New Employee: All new employees must be notified to their eligibility for continuation coverage in conjunction with the hiring process. The attached notice must be distributed to the new employee as part of orientation.
A revised CO-1022 "Group Health Insurance Continuation Coverage Election" is attached to this memorandum. It should be used in connection with all coverages except CIGNA dental insurance for which a CO-1022-1 (also attached) is completed. Be sure to provide all pertinent information in Section 1 of the election form prior to issuing it to the qualified beneficiary.
Qualifying Event: The qualified beneficiary (s) must be informed of their right to continuation coverage within 14 days of the qualifying event. If the qualifying event is a termination of employment, notice should be given at the time of the exit interview, if one occurs. If there is no qualifying events, notice should be mailed to the last known address of the qualified beneficiary. A copy of the notice and a record of its mailing should be retained by the agency. Agencies should discontinue the practice of forwarding a copy of the notice to the Benefits Division.
Election: The qualified beneficiary must elect continuation coverage within 60 days of the date coverage would otherwise terminate through the agency group, or the date of the agency notice informing him or her of eligibility for continuation coverage, whichever occurs later.

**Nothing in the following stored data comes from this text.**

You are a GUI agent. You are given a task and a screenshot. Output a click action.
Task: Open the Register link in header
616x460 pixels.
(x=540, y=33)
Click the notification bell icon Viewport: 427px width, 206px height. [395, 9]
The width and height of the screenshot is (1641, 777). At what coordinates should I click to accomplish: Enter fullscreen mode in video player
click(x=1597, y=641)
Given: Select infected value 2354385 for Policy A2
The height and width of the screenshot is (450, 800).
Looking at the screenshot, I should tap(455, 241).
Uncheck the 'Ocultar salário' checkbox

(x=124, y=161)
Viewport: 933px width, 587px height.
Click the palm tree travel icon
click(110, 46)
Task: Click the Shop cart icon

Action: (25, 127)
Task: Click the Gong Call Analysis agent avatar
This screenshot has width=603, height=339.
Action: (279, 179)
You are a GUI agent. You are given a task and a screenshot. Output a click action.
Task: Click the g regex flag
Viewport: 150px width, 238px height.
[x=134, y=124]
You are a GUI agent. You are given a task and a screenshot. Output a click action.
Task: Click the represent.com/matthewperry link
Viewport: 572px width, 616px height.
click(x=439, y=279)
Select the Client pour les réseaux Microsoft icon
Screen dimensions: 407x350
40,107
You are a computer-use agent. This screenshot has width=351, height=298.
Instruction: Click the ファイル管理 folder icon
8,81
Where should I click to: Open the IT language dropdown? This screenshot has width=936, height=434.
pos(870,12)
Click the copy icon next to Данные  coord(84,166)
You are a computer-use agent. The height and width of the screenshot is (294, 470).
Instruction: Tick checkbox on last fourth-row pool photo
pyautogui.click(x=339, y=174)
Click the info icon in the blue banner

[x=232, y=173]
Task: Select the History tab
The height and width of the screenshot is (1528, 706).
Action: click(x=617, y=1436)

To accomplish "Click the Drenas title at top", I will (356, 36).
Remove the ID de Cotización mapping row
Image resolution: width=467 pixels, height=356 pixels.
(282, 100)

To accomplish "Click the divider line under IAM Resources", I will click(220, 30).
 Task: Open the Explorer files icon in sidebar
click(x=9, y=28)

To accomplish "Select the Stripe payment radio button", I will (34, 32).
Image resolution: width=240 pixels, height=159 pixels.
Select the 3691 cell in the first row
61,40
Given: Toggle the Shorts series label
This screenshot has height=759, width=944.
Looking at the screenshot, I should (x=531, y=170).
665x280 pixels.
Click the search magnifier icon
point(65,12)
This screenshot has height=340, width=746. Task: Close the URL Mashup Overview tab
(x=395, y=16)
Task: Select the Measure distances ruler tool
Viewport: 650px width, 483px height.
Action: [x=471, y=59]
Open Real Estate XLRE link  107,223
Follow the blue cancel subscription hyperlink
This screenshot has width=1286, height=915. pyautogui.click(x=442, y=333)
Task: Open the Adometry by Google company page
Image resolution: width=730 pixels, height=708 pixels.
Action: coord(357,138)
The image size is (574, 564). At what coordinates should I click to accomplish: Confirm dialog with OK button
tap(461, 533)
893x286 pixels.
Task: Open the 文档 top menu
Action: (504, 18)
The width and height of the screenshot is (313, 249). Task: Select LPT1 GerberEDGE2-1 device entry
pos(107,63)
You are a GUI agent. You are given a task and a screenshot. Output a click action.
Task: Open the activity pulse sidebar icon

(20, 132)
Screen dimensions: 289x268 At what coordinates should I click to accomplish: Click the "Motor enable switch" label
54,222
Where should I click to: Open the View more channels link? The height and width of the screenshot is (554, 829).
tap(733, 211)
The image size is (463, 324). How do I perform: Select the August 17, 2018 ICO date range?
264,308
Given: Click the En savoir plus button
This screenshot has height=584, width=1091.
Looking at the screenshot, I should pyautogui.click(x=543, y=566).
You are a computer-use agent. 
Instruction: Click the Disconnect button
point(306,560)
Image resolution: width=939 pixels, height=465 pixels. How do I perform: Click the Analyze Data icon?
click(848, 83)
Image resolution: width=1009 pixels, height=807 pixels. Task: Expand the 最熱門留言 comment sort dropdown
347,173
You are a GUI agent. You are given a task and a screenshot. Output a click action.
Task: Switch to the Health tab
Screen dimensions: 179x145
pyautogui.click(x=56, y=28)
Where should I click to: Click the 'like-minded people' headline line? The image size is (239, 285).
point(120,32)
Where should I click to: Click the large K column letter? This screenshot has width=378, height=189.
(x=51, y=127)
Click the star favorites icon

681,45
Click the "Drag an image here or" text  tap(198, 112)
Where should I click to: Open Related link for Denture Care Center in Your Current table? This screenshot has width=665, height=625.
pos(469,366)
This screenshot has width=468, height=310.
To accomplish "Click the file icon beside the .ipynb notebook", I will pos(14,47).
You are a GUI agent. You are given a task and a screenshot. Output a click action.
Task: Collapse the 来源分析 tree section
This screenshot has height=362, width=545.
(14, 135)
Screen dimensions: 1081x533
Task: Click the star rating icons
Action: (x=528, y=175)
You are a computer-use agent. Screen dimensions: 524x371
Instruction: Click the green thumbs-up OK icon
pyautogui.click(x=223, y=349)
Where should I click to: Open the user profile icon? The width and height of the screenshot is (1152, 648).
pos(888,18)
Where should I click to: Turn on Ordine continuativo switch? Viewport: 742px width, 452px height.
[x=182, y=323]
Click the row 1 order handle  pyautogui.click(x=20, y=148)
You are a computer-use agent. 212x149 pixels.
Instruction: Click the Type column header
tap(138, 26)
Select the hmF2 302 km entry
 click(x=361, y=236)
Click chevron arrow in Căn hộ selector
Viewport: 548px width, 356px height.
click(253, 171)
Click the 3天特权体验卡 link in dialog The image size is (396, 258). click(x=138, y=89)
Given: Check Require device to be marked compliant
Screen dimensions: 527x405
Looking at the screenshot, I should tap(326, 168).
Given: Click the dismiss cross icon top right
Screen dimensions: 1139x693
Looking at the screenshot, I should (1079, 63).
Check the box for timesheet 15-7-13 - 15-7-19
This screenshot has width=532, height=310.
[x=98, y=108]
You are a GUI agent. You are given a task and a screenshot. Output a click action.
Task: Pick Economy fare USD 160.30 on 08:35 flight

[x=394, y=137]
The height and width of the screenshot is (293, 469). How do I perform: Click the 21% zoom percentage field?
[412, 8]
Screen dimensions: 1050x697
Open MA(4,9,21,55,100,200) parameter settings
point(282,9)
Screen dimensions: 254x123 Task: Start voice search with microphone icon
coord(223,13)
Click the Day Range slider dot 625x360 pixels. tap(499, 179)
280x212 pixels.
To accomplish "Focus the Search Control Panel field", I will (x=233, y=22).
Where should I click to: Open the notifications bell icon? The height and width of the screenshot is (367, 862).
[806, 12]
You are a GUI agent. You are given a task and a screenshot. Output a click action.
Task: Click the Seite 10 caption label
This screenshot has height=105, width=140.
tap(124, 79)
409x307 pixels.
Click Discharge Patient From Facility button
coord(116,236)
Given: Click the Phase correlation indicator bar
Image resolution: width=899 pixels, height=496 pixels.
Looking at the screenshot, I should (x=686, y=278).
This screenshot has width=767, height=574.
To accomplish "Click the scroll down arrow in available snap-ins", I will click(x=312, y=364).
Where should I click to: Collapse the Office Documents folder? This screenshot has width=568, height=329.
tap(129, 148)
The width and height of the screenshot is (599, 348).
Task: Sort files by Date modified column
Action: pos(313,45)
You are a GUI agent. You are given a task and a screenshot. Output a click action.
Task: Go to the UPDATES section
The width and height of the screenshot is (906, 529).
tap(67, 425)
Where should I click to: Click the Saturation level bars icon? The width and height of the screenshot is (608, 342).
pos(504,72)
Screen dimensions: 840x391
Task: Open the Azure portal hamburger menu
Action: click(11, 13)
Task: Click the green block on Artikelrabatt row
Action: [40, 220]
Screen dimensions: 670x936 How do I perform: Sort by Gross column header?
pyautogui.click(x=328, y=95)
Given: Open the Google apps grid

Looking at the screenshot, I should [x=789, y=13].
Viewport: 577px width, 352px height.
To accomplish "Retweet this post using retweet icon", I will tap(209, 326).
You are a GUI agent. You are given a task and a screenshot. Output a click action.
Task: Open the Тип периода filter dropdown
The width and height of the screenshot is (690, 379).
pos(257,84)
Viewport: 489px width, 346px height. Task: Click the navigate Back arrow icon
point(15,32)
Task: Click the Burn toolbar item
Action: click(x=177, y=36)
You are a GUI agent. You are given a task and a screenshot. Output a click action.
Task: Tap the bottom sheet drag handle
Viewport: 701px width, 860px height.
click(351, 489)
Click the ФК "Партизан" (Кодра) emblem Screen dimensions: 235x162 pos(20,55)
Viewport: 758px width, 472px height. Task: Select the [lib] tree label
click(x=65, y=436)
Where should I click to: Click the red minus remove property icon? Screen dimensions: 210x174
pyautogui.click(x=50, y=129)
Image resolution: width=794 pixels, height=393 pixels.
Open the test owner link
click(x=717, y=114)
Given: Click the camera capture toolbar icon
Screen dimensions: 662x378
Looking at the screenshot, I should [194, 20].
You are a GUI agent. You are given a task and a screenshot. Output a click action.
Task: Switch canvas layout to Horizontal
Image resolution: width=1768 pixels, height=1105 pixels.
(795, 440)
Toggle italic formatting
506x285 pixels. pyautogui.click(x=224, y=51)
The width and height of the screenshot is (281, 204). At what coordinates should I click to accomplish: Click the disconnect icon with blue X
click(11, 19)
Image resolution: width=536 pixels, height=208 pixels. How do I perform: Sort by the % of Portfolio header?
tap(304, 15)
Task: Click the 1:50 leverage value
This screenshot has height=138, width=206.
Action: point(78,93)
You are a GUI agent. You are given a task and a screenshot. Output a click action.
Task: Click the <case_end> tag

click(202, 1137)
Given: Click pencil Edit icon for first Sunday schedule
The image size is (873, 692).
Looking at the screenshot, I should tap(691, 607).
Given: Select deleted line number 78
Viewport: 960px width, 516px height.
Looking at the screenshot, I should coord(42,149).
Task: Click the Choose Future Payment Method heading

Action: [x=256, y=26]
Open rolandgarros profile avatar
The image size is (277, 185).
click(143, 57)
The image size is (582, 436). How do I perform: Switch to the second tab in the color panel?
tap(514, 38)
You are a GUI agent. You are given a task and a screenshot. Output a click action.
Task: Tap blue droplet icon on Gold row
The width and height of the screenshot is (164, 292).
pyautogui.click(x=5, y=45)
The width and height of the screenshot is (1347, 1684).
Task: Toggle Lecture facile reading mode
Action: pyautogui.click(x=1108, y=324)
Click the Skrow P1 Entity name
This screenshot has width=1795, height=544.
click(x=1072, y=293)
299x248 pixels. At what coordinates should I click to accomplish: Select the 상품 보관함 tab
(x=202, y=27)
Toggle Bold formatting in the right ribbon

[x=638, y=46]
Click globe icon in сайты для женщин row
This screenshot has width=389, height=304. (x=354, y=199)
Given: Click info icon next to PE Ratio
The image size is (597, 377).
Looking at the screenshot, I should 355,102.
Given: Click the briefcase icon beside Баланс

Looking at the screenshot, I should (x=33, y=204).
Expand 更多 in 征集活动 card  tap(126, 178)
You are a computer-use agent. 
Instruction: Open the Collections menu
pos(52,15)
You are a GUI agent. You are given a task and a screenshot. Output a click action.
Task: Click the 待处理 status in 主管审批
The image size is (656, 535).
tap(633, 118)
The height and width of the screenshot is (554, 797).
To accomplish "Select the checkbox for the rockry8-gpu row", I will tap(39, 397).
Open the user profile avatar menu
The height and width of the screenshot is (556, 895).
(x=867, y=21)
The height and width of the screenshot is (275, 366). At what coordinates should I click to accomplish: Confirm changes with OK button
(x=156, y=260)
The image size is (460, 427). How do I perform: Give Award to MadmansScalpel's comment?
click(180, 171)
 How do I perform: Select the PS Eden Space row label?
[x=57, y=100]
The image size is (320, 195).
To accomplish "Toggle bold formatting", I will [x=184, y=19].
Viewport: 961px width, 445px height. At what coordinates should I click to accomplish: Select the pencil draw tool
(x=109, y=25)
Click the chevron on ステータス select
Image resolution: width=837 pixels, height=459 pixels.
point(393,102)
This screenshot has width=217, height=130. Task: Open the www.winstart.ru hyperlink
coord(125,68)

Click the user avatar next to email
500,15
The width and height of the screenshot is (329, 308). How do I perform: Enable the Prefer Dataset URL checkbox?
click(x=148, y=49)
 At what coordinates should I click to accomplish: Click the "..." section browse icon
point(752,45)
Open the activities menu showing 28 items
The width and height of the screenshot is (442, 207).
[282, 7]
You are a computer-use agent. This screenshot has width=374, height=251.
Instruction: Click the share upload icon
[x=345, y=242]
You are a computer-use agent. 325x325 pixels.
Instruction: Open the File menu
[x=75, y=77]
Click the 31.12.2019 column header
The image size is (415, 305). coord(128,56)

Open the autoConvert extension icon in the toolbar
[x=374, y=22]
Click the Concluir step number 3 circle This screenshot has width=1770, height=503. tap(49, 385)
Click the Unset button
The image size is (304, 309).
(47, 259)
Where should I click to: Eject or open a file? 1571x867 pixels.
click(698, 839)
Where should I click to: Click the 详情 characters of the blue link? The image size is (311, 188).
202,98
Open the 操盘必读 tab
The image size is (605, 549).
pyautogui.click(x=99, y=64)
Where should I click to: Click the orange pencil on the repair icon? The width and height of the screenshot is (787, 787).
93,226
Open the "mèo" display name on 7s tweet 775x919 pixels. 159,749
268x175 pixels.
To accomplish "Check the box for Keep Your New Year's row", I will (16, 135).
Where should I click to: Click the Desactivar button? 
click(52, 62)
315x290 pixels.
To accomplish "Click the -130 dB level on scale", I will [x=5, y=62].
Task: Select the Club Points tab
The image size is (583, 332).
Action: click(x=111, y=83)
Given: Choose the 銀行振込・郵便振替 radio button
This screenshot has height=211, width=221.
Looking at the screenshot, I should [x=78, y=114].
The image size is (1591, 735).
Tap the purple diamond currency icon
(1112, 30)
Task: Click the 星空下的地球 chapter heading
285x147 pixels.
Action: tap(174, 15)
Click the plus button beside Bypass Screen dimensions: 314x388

Unless otherwise requested, election to continue coverage will be deemed to include an election on behalf of all qualified beneficiaries included on the contract who would otherwise lose such coverage because of the qualifying event.
Premium Payment: The qualified beneficiary will be billed directly by the COBRA Administrator or, in the case of CIGNA dental insurance, directly by the insurer.
The qualified beneficiary's participation through the agency group should terminate the last day of the month for which the insurer receives full payment.
Revised Forms CO-1022 and CO-1022-1 should be available for order in approximately three months. In the interim, please use duplicates of the attachments to this memorandum.